Inilah kenapa aku selalu nebeng dengan Maxi. Aku payah sekali mengemudi, sedangkan Maxi memang jagonya. Jadi tidak heran ketika baru lulus SMA, cowok itu sudah memiliki SIM A dan C, katanya malah ingin mendapat SIM B sekalian biar bisa membawa bus piknik.
Aku curiga sahabat tengilku itu punya cita-cita terpendam jadi supir. Supir bermartabat, tentu saja, yang bawaannya Maserati atau Bugati. Kemudian dia sendiri mengenakan seragam supir orang kaya yang tidak kalah keren dibanding supir pesawat alias pilot.
Biar seperti supirnya James Bond, kalau memang ada.
Aku akhirnya keluar dari jalanan rumahku menuju blok rumah Maxi.
Dan itu dia cowok itu, sudah menunggu di teras rumahnya sembari memainkan ponsel di tangan kiri sementara tangan kanannya menyuap roti. Mulutnya membuka lebar, lahap memakan sarapannya bak vacuum cleaner.
Tin!
Maxi mengadahkan pandangan, kemudian meraih ranselnya untuk disanggah di pundah kiri.
"Bunda, kami berangkat!" serunya, berteriak pamit pada Bundanya begitu aku tiba, aku lantas pindah duduk di bangku penumpang sebelah kemudi, dan Maxi duduk di bangku kemudi setelah menaruh ranselnya di bagasi.
***
'Lyra, mau kemana?'
'Kenapa pergi dengan mobil? Biasanya naik motor?'
'Pergi dengan siapa?'
'Kenapa tidak membalas pesan Kakak?'
'Kenapa belum pulang?'
'Lyra? Schatz?'
Di sepanjang perjalanan menuju Bandung, Saverio mengirimiku banyak pesan.
Aku menunduk menatap semua pesan itu, yang hanya berkali-kali kubaca, namun berkali-kali pula kuabaikan. Tapi semakin kuabaikan, benakku semakin penuh oleh suara itu, menggema dalam bentuk suara lirih Saverio.
Aku benar-benar kelimpungan karena Saverio.

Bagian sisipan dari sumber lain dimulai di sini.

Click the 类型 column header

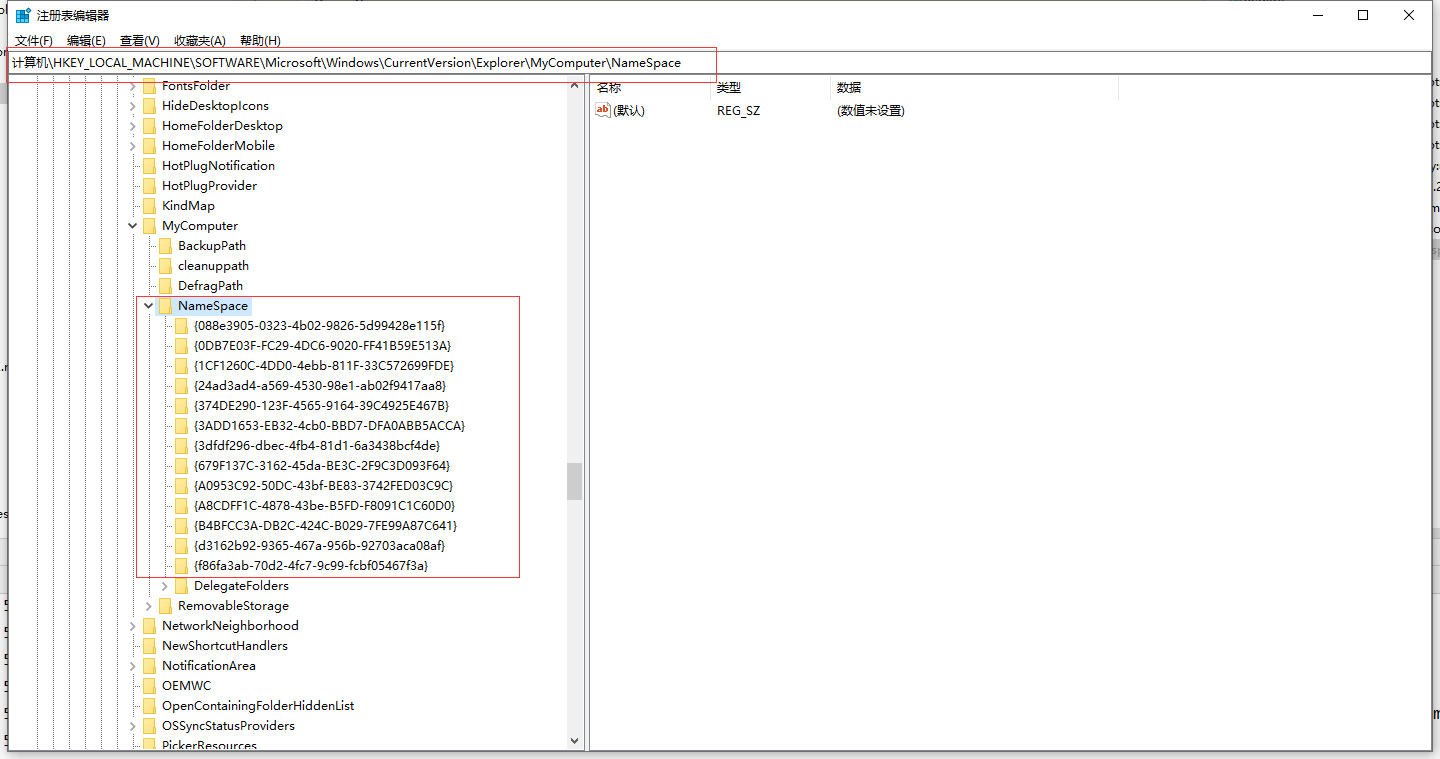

Dari yang terakhir terjadi saat Saverio mengatakan dia masih memiliki rasa cinta itu, aku merasa seperti selingkuhan. Ini gila, dan tidak benar. Mungkin aku memang harus memblokirnya, sebab tidak ada lagi urusan di antara kami. Ya, harusnya begitu.
Namun ketika jariku hanya perlu menekan tombol konfirmasi untuk melakukan pemblokiran, aku membatalkannya, dan mematikan ponsel dengan gusar.

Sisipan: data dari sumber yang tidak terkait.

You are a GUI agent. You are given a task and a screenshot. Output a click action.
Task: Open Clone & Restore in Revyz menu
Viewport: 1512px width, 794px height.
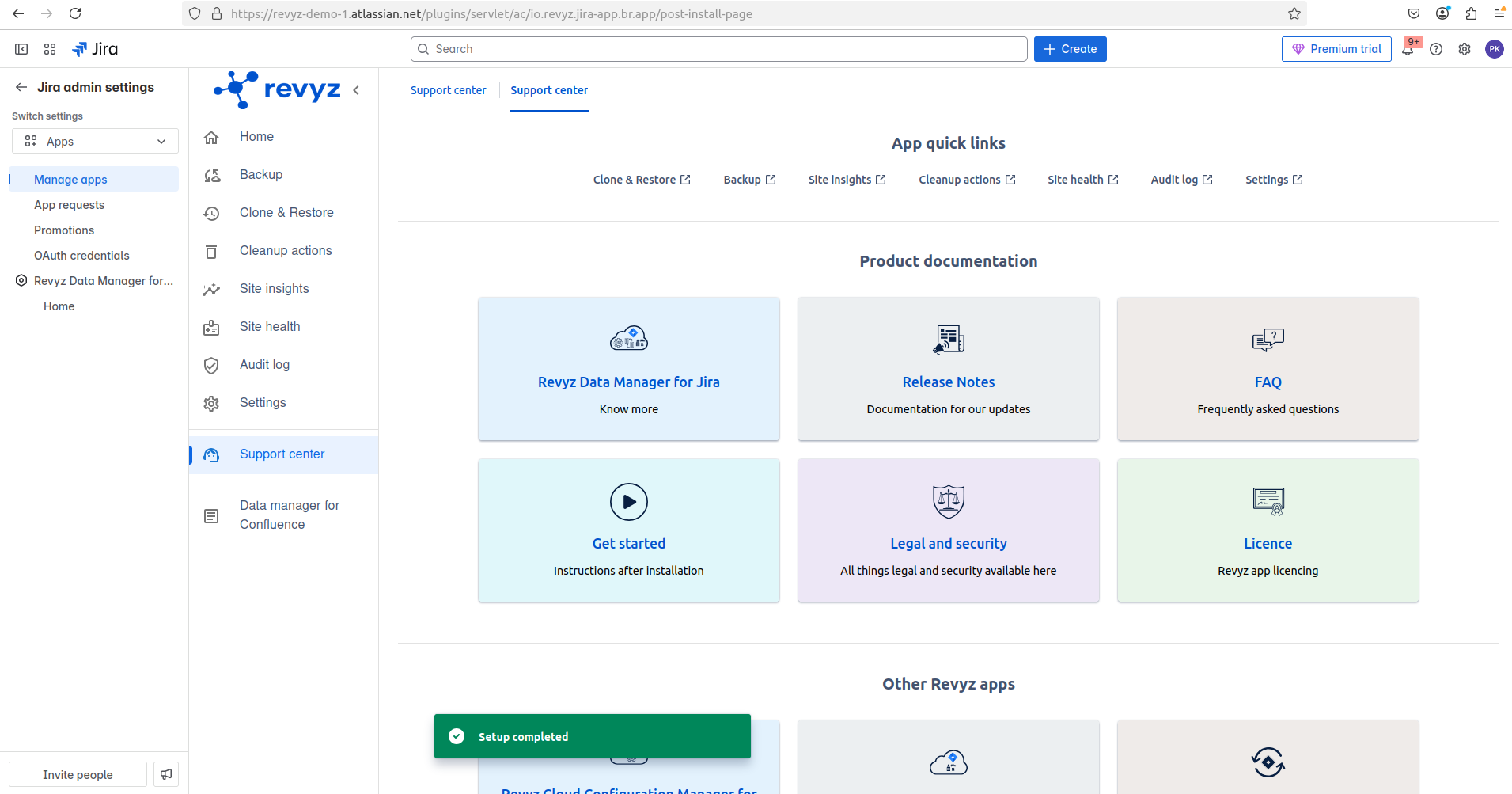point(286,212)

Membayangkan wajahnya yang selalu menatapku dengan binar redup membuatku menghela napas. Tidak bisakah ada binar kehidupan di mata itu?

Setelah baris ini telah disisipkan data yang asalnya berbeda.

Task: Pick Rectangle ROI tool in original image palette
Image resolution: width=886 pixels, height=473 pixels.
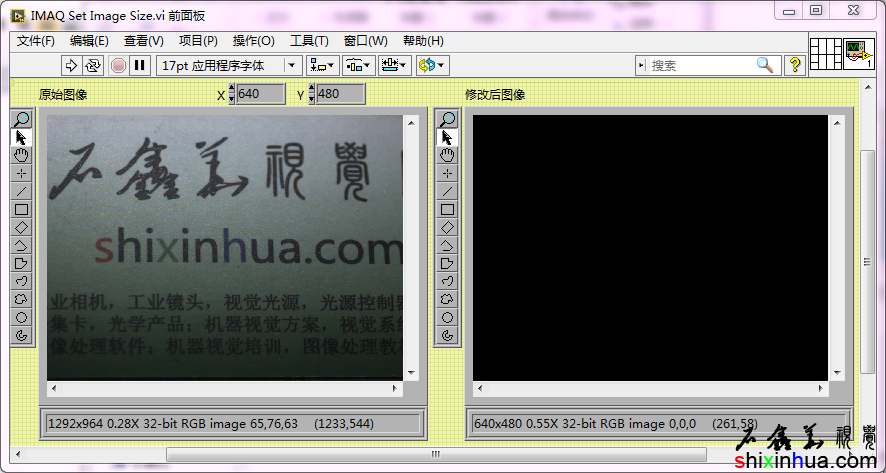Action: tap(22, 209)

Aku tidak tau apa yang harus kulakukan.
"Lyra, kamu oke?" tanya Maxi, sejenak membuat perhatianku teralihkan.
"Sure."
Maxi melirikku yang kubalas dengan menjulurkan lidah. Cowok itu balas menjulurkan lidah dengan keki dan menarik hidungku.
"Maxi! Sakit!"
Ia terkekeh setelah tangannya kucubit dan melepasnya dari hidungku. "Sebentar lagi tiba di Bandung, jadi jangan seperti orang berduka."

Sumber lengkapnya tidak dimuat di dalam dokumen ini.